19 November 2014 | BLOG: Family and Community Support
SNAICC has written a new paper that explores the strengths of Aboriginal and Torres Strait Islander parenting. The paper – written in partnership with the Australian Institute of Family Studies – was produced after spending time listening to communities around the country.
The evidence provided in the paper challenges the conventional media narrative that Aboriginal and Torres Strait Islander families are poorer at child rearing and shines a light on the many advantages of growing up in an Aboriginal and Torres Strait Islander community and family.
Four key strengths were identified across the communities SNIACC spoke with. These included a community approach to child rearing, the freedom for children to experience helping them to develop, the significant role that elders play and the protective factor that culture plays in children’s lives.
Below are some of the messages communities discussed during the research.

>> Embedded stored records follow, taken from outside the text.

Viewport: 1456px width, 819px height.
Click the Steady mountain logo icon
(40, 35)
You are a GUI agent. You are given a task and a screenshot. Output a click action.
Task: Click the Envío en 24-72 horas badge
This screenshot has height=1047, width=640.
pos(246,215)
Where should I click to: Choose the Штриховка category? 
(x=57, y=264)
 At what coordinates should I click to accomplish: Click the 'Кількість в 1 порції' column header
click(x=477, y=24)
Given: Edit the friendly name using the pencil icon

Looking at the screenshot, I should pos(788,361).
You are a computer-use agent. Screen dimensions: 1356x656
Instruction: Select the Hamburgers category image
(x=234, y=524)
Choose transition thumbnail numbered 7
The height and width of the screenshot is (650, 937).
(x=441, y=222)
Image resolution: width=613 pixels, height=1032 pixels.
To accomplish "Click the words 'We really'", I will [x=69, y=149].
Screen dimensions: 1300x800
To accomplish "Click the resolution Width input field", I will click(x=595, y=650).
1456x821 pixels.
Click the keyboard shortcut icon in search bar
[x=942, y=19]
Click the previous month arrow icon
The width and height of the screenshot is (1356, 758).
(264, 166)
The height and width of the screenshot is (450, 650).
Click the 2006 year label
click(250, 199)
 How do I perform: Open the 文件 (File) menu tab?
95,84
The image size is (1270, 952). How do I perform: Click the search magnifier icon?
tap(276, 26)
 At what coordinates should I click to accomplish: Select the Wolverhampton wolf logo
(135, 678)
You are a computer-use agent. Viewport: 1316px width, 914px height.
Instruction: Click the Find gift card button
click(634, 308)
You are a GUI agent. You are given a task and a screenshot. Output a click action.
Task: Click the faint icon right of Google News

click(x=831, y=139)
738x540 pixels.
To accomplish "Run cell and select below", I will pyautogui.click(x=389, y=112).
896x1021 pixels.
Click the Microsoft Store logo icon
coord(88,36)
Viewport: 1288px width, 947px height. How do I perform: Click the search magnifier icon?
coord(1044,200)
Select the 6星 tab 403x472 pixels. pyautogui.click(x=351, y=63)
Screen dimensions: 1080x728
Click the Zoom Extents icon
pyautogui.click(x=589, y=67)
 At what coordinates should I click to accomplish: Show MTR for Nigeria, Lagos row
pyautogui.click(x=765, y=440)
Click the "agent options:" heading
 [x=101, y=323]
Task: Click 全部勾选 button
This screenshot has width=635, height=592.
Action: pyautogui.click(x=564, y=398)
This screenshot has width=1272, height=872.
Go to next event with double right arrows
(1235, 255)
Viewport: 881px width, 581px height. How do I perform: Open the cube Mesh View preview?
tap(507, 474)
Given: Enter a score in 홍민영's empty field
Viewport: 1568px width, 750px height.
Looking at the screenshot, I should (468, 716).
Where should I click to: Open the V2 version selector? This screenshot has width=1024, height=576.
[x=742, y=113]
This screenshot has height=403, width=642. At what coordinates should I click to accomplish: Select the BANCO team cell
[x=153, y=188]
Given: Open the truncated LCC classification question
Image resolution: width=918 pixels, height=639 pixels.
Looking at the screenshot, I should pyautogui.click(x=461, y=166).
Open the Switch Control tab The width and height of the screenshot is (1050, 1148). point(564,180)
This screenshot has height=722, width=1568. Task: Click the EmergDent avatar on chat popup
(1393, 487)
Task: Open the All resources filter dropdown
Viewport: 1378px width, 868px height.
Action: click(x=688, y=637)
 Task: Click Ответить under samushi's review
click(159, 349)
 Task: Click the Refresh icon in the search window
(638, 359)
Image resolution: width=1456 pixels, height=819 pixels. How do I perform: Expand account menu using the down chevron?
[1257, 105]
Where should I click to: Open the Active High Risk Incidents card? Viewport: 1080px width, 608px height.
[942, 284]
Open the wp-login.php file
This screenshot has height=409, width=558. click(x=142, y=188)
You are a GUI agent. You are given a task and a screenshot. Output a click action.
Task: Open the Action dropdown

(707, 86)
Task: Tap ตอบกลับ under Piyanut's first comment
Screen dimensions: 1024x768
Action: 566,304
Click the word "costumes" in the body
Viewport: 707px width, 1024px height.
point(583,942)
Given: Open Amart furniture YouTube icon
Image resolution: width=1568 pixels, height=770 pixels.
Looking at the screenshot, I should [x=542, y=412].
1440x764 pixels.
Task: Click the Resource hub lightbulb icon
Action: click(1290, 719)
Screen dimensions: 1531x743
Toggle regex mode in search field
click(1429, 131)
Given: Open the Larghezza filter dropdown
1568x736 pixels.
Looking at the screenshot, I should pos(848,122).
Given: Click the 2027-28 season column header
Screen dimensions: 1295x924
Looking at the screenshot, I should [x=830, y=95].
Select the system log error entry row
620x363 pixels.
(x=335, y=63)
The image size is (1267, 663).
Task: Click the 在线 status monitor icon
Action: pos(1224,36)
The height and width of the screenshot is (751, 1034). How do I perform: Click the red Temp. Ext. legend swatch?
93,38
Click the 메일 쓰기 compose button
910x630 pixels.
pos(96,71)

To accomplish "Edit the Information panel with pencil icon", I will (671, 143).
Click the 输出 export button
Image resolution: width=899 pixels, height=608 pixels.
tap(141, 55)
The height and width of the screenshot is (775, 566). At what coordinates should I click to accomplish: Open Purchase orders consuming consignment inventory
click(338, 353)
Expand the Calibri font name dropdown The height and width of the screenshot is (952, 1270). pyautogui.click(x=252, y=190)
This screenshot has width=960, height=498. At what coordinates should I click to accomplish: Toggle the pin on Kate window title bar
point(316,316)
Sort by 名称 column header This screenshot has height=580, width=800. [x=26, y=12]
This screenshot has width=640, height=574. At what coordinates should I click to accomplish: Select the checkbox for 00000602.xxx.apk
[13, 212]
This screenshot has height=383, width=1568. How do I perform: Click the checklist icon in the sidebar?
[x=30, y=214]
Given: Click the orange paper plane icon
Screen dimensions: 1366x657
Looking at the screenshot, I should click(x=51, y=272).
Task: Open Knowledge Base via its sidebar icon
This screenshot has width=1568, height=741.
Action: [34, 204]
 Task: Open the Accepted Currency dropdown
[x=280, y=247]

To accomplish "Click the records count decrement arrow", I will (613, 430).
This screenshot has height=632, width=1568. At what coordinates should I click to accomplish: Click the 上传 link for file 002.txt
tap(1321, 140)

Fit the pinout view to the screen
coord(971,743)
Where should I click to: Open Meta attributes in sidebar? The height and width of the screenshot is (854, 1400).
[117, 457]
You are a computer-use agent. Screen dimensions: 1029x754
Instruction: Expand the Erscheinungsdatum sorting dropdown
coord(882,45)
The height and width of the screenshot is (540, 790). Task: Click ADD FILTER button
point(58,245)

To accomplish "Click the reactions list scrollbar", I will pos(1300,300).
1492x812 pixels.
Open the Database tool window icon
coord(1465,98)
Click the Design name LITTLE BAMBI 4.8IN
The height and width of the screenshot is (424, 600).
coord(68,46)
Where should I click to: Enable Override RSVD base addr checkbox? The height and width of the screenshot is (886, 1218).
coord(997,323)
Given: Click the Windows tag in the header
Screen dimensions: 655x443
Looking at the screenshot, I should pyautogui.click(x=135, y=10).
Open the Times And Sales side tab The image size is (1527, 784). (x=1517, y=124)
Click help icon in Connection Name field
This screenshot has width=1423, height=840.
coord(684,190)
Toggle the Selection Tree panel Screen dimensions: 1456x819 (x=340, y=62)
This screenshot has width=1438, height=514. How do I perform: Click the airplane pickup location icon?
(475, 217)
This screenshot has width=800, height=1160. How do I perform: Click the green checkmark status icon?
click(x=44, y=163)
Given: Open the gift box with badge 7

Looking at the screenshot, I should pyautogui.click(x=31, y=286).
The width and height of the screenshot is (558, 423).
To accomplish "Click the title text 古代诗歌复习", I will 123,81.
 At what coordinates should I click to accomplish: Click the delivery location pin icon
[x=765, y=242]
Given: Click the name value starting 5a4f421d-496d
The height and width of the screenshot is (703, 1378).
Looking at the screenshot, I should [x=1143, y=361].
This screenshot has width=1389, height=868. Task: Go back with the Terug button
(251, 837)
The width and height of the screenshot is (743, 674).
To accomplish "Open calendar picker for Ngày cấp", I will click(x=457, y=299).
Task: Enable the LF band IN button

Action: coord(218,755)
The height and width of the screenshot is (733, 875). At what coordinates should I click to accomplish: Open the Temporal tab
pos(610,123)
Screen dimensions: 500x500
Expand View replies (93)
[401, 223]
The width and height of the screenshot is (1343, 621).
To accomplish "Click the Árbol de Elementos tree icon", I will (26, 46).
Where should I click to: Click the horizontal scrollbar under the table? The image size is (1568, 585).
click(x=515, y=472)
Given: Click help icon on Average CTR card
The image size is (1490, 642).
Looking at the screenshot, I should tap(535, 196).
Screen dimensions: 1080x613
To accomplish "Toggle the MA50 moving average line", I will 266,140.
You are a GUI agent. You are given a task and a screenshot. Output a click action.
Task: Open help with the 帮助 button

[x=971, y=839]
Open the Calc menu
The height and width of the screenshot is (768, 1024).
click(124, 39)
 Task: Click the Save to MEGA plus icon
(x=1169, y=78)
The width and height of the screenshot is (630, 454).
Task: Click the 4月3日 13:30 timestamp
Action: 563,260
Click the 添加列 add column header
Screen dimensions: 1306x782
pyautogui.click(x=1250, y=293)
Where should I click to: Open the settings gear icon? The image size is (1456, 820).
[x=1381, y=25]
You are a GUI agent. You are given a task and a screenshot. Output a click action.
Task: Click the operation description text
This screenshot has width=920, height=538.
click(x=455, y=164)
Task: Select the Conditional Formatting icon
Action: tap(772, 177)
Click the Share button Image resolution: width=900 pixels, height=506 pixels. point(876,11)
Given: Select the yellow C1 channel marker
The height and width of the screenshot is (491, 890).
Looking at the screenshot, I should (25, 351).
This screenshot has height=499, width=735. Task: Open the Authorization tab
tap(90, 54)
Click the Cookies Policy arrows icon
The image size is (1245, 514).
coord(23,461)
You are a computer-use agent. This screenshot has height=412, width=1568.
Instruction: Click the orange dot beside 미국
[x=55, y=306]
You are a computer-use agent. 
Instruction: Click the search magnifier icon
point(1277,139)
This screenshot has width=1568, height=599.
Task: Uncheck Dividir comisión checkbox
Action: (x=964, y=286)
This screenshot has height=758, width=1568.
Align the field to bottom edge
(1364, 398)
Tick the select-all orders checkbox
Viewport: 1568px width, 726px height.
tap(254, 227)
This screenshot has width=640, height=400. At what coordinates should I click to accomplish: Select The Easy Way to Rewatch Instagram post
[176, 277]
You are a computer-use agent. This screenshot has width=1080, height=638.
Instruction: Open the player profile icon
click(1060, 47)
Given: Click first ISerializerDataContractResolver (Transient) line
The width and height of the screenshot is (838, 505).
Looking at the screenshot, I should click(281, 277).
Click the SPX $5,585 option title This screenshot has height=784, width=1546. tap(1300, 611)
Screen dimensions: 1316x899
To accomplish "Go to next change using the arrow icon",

- Community Approach To Child rearing
It’s called “many eyes”. There are people watching all the time. They know who you are, they know your name and they know what line you are and how you come down in your family and what your responsibilities are. (Parent, NT)
Your child’s always safe, there’s never a moment when they’re not in the community. That’s what I like! (Aboriginal Auntie and grandparent, Vic.)
- Freedom to explore and experience helps children’s development
The reason it works so well in our culture, is because that sense of responsibility empowers our children. Children think, “well, mum trusts me enough to do this, this and this, I better not let her down”. (Mother, Qld)
- Elderly family members are important in supporting families and children
I drop my kids at my parents every day. It’s so much more than child care. They grow strong and learn about our culture and get really close with all their cousins. (Father, Qld)
- Culture and spiritual practices help keep families and communities strong and support each other
When you’ve got an older person, they can confirm your connection … they can confirm your connection to country and family and their stories – which is what we should have and a lot of us don’t have. And your language, you don’t have a lot of language. And their stories that they tell you are our history and it tells you where you belong, and it gives you that strength. (Auntie and mother, Vic.)
This paper is by no means a “how to” guide for family support workers. However, it may prompt service providers to consider how cultural characteristics and kinship systems could be used to strengthen family and community capacity.